Milena Piraccini Duchiade, secretária da Associação Estadual de Livrarias do Rio de Janeiro, que congrega as principais livrarias do estado, envia cartas e e-mails aos políticos alertando sobre as complicações que a taxação tem causado. Sócia da livraria Leonardo da Vinci, no Centro do Rio, cujo acervo tem 60% de livros importados, ela afirma que o tratamento dispensado à cultura hoje é diferenciado, em um sentido que representa desvantagem e não privilégio:

"Infelizmente, o segmento do livro não conta com poder de fogo semelhante ao da indústria farmacêutica, de autopeças ou refrigerantes, para citar apenas alguns lobbies atuantes. Também não conta com uma visibilidade na mídia igual à da indústria cinematográfica e audiovisual, que mereceu isenção ''para máquinas, equipamentos, aparelhos, instrumentos e peças de reposição, e películas cinematográficas virgens, sem similar nacional''. Ora, o livro importado, por definição, também não tem similar nacional", compara Milena referindo-se ao Artigo 8º, parágrafo 12, item 5, e listando os itens que entraram na lei com isenção dos livros e periódicos.

" Em seu lugar, com direito à alíquota zero, entraram produtos hortícolas, frutas, sêmen e embriões de bois".Milena faz cálculos que apontam uma porcentagem ainda mais alta que os 9,25%:

"Dependendo do regime contábil (lucro presumido), pagarão ainda 3,65% sobre o total vendido".

A maior parte dos livros utilizada na pesquisa da doutoranda em Filosofia Alice Bitencourt Haddad, de 26 anos, é, necessariamente, de importados. Aluna do Instituto de Filosofia e Ciências Sociais da Universidade Federal do Rio de Janeiro, ela lembra que uma edição dos diálogos de Platão, por exemplo, costuma custar por volta de R$ 100. Este é apenas um dos títulos indispensáveis à tese. Muitos outros estão na biblioteca da faculdade, no Largo São Francisco (Centro), mas não são uma opção.

"A biblioteca do IFCS está fechada há mais de um ano. Vou precisar da ajuda dos professores, que emprestam livros".

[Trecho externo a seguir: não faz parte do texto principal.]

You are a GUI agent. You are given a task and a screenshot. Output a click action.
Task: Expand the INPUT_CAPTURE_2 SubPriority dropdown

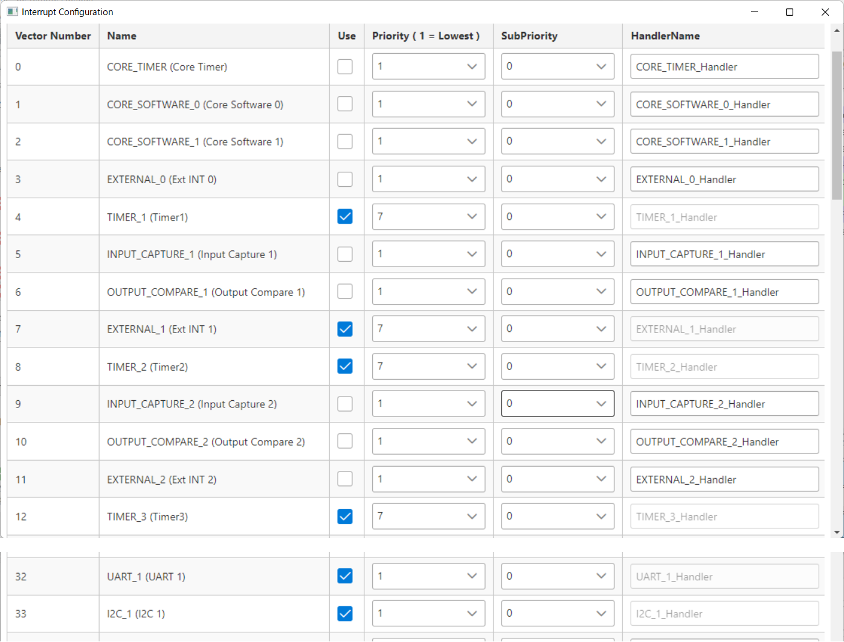(557, 404)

Quem não conseguir emprestados os títulos de que precisa certamente recorrerá à internet. Ruy Campos, sócio da Livraria da Travessa, no Rio, acredita que até quem não tem o hábito de comprar pela rede passará a fazê-lo.

"As livrarias virtuais estrangeiras entregam livros na casa do comprador no Brasil sem esses impostos e nenhuma burocracia. Já era difícil concorrer com elas antes; agora é uma tragédia. Vai aumentar mais o fosso que separa as condições de trabalho de uma livraria brasileira das virtuais estrangeiras. A nova alíquota foi uma medida de terceiro escalão, o Ministério da Cultura não tomou conhecimento disso", avalia Ruy, que, como Milena, integra a comissão que tem se reunido junto à Câmara Brasileira do Livro, em São Paulo, e advogados para traçar uma estratégia contra a alíquota.

Oswaldo Siciliano, presidente da CBL, diz que o valor da alíquota será repassado ao preço de capa dos livros se a tributação for mantida, mas procura evitar o aumento.

"Foram enviados ofícios aos deputados explicando os efeitos prejudiciais que a não aprovação da emenda acarretará. O Brasil não pode caminhar na contramão dacultura universal", diz Oswaldo.